Rendre l'action opérationnelle

Publié par Alain CARCASSÈS (1958) , Michel PAILLET et Philippe FLEURANCE | N° 120 - Nouvelles menaces, nouvelles opportunités

Dans un environnement perçu comme complexe, la vie en général et la conception de réponses appropriées aux « nouvelles menaces et aux nouvelles opportunités » en particulier exige des manières d’agir et de penser régénérées. Il s’agit de se doter d’outils conceptuels aptes à permettre l’élucidation permanente des situations vécues par un collectif, afin de formuler des chemins perçus pertinents et de guider l’action de ce collectif.

 

L’élucidation des situations-problèmes est une approche opérationnelle et efficiente. Les outils de cette approche existent même s’ils sont encore trop méconnus. Ils exigent pour être mis en œuvre une conjugaison de qualités usuellement jugées contraires : humilité et capacité pugnace à confronter les points de vue, exigence de rigueur et capacité à écouter et à se remettre en cause («décentration »).


 
Association créée en 2017 pour catalyser « l’agir et penser en complexité » au sein de la société, à travers des carrefours, de l’apprentissage, des contenus et un observatoire. Un point fondateur est la découverte brutale de ce qu’est la complexité, vécue par les fondateurs et qu’ils ont voulu partager pour (se) cultiver et (se) transformer. L’association a publié un « Manifesto » qui en présente l’approche volontairement ouverte et intégrative, dans la lignée de « la Méthode », d’Edgar Morin. 
 

 

 

Introduction 

Le thème « nouvelles menaces, nouvelles opportunités » est intemporel dans la mesure où il est inhérent au processus même de la vie. Tout système vivant est en interaction avec un environnement toujours évoluant. Tout système vivant présente à la fois de l’ordre et du désordre. Pour peu que l’on accorde sérieusement de l’importance à l’observation scientifique établie selon laquelle de nombreux aspects de la cognition humaine sont étroitement liés au ‘contexte’, alors les organisations humaines présentent toujours un certain désordre, source d’émergences nouvelles. Comme Montaigne, reconnaissons que « l’apparente constance même n’est autre chose qu’un branle plus languissant. Je ne puis assurer mon objet : il va trouble et chancelant, d’une ivresse naturelle »

En matière de défense où la question vitale est en jeu et où les enjeux relationnels et décisionnels dépassent le seul problème de la qualité technique des solutions apportées, il est critique de constamment porter attention à ce que recèlent ces émergences perçues comme nouvelles à la fois en termes de menaces et d’opportunités: choc des puissances, terrorisme, changement climatique, raréfaction des ressources, numérisation, cyber sécurité, innovation technologique de rupture pour l’économie,… Comment faire pour les prendre en compte et les rendre intelligibles?

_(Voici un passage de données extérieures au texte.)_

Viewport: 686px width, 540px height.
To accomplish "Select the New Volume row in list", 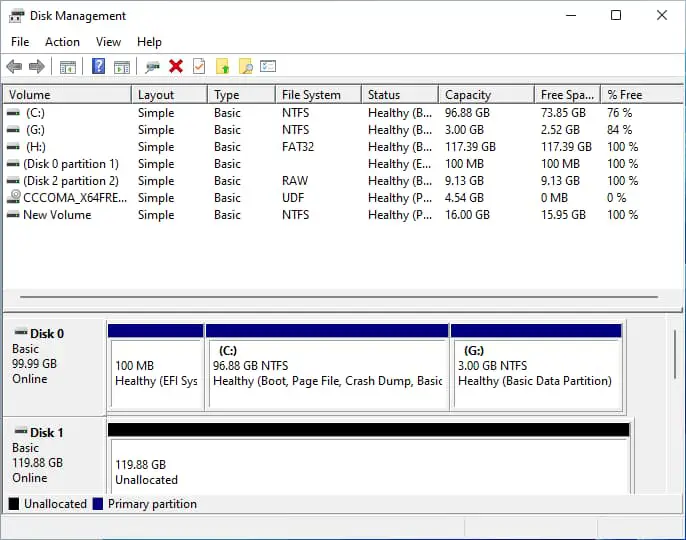I will [57, 215].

Une situation perçue complexe

Qu’est ce qui est réellement ‘nouveau’ dans la situation actuelle ? Peut-être que ce n’est pas tant l’existence conjointe de menaces et d’opportunités qui sont inhérentes à la vie, que la perception que nous avons d’une certaine opacité de la situation.

D’où provient ce sentiment d’opacité ? Il nous semble qu’il provient d’un manque d’intelligibilité pour la grande majorité d’entre nous d’une situation où tout semble entrelacé, imbriqué et interdépendant, avec des processus insoupçonnés de telle façon que nous n’avons pas immédiatement une perception et une compréhension lucide de la dynamique de cette situation.

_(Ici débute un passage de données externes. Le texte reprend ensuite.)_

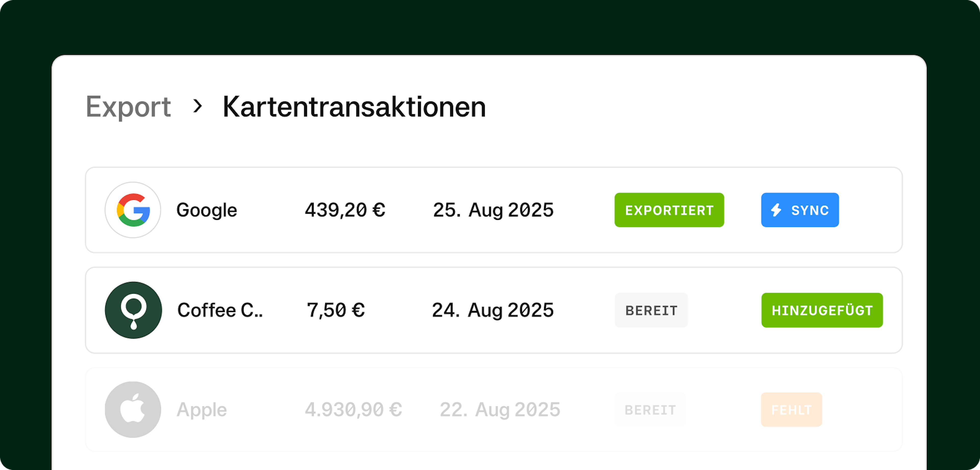Screen dimensions: 980x470
Task: Select the Kartentransaktionen breadcrumb title
Action: point(354,107)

Sans cette compréhension, nous ne parvenons pas à comprendre les leviers par lesquels nous pourrions agir dans et avec cette situation. Nous vivons dans ce contexte une dissonance, c’est-à-dire une sorte d’écart entre ce que nous voudrions atteindre et ce que nous atteignons par notre action : nous agissons pour atteindre un but, mais nous constatons que n’atteignons pas ce que nous visions. Il est convenu de dénommer cette situation d’opacité, une situation-problème perçue comme complexe.

Le point aveugle

Pensez-vous que vous n’êtes pas concerné ? Pensez-vous que vous avez une perception et une compréhension lucide de la situation ? Il nous semble que ce serait une erreur.

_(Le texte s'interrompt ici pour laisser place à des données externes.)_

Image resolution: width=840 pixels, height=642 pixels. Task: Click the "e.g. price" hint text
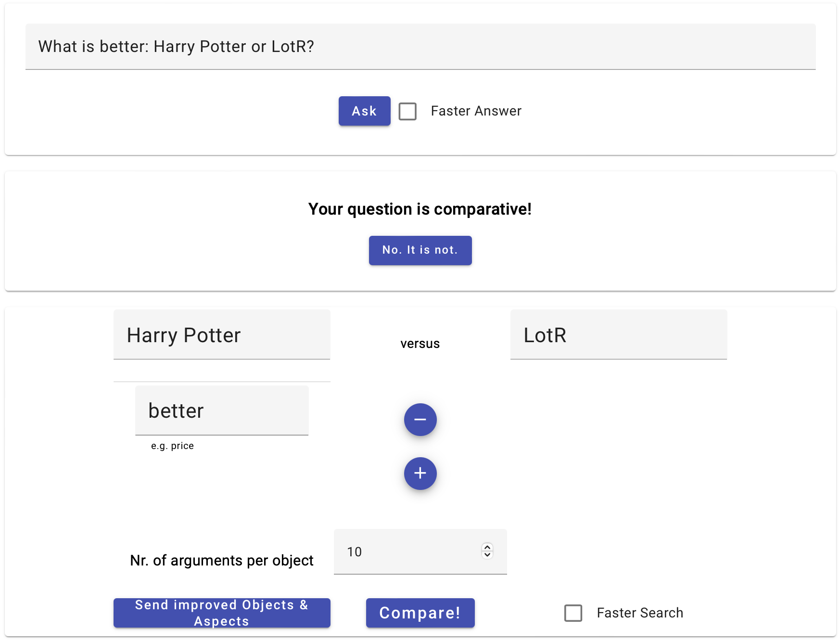click(x=172, y=446)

Herbert Simon (Prix APA 69, Prix Turing 75, Nobel économie 78) a depuis longtemps mis en évidence que l’homme avait une rationalité contrainte. Aucun être humain ne peut embrasser tous les angles de vue pour appréhender une situation : notre regard présente des zones d’ombre et des zones aveugles, non seulement cognitives mais à tous les niveaux de sa psyché.

Le piège tendu à tous est que par construction, nous ne voyons pas ce que nous ne voyons pas, ce qui facilite le déni par chacun de l’idée même que quelque chose lui aurait échappé. L’ingénieur spécialisé dans la discipline D, formé précisément à ne rien oublier dans son calcul selon cet axe, est plus particulièrement prédisposé à ce type de déni qui engendre un certain réductionnisme : face à une situation opaque, nos habitudes de pensée conduisent à ne considérer qu’un aspect de la situation qui est de ce fait tronquée.

A des degrés divers, nous avons tous connu des dialogues de sourds entre électriciens, thermodynamiciens, hydrauliciens, mécaniciens, chacun ne considérant les choses que de son strict point de vue ; De même au sein d’un Comex entre le directeur financier, RH ou la direction de la production.

Les environnements ouverts et instables impliquent l'existence au sein même des processus à contrôler de logiques divergentes, non hiérarchisées et souvent interdépendantes. Une supervision totale est un fantasme inatteignable. Les acteurs responsables du fonctionnement de l’organisation sont par construction confrontés à des incertitudes profondes : les différentes parties prenantes à une décision/action ne savent pas ou ne peuvent pas s'entendre sur la façon dont l’organisation fonctionne, sur l'importance de l’intérêt des différents résultats vis-à-vis des actions entreprises, sur les finalités poursuivies, … chacun interfère dans la situation avec ses savoirs, son échelle de valeurs, ses croyances, ses pratiques. Les acteurs sont en permanence en train de faire des arbitrages entre les règles à appliquer et la façon de les interpréter selon les contingences des situations. Cet état de fait est autant dû à des objectifs et des situations – par nature - mal structurées qu'à l'impossibilité d'appréhender l'ensemble des réactions et des états possibles du processus à contrôler.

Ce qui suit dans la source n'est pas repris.